• _EXERCISE DIRECTIONS_
Only an exact repetition of every entry counts as the answer.

Records contained in a dataset
<<<<

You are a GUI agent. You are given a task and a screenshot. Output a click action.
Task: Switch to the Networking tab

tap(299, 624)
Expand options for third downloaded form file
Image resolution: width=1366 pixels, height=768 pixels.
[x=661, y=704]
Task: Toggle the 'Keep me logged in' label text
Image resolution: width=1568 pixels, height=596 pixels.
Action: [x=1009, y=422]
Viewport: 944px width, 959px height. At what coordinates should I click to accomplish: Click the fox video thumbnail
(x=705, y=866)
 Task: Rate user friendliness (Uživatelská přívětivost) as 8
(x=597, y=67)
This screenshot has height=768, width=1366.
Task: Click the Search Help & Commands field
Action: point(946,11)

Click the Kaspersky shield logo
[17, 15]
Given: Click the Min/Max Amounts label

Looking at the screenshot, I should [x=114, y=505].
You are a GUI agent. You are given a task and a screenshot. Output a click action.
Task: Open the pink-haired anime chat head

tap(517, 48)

>>>>

• _ANSWER TO THIS EXERCISE_
You are a GUI agent. You are given a task and a screenshot. Output a click action.
Task: Switch to the Networking tab

tap(299, 624)
Expand options for third downloaded form file
Image resolution: width=1366 pixels, height=768 pixels.
[x=661, y=704]
Task: Toggle the 'Keep me logged in' label text
Image resolution: width=1568 pixels, height=596 pixels.
Action: [x=1009, y=422]
Viewport: 944px width, 959px height. At what coordinates should I click to accomplish: Click the fox video thumbnail
(x=705, y=866)
 Task: Rate user friendliness (Uživatelská přívětivost) as 8
(x=597, y=67)
This screenshot has height=768, width=1366.
Task: Click the Search Help & Commands field
Action: point(946,11)

Click the Kaspersky shield logo
[17, 15]
Given: Click the Min/Max Amounts label

Looking at the screenshot, I should [x=114, y=505].
You are a GUI agent. You are given a task and a screenshot. Output a click action.
Task: Open the pink-haired anime chat head

tap(517, 48)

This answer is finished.